Mr Collaery: Not this Government, the former Government.
MS MAHER: Yes, the Alliance Government; and Mr Collaery did a lot of work on it. I for one would like to see the culling of slasher films, found in the R-rated classification. These films invariably portray women as victims. The classification guidelines currently state:
Depictions of sexual violence are acceptable only to the extent that they are necessary to the narrative and not exploitative.
I take the view that no depiction of sexual violence is acceptable. I do not see the need for the highly realistic and explicit violence that is shown in R classification films. Surely continuity of the narrative can be achieved if such matters are alluded to, although personally I dislike the thought of the subject matter, even in a modified form.
I submit that there is too much violence in films and videos. In my opinion, it is about time the Commonwealth either addressed the issue or allowed individual jurisdictions to modify the publications themselves. A casual glance at the weekend press back in August reveals that others share the views that artistic freedom must be weighed against the growing revulsion and concern of ordinary citizens at the excesses portrayed in various forms of publications.

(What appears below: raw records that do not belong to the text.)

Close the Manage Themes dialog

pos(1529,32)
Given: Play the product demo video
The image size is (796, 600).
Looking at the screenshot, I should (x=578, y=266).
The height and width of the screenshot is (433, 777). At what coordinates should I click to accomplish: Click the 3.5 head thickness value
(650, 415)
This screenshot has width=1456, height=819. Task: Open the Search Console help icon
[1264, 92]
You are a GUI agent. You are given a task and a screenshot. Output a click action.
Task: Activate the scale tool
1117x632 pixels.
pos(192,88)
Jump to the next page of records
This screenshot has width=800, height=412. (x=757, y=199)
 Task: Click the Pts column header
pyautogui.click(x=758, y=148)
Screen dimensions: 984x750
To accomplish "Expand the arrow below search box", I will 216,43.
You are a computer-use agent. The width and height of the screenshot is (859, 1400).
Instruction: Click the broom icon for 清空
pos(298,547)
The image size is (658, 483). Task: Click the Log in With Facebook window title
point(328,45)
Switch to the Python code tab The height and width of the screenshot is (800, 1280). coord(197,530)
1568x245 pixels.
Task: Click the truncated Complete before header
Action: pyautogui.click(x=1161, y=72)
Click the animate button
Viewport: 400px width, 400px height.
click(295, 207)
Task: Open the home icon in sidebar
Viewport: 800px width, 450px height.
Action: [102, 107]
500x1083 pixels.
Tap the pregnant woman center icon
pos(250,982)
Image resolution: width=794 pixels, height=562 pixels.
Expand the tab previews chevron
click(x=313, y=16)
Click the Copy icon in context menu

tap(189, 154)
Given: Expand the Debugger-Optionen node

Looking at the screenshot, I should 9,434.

I would like to mention some of the articles published that weekend. In the Weekend Australian Phillip Adams, in an article headed "Make 'Em Puke: It's a Sick World", struggles to find the artistic merit in a reported R-rated film that "involved a line about shoving a pistol in a woman's vagina so as to blow her brains out ...". He quotes from an account given by the producer of the film that suggests that the fantasy perpetrator is "out there, created by American culture", which is sad, if that is where we are going.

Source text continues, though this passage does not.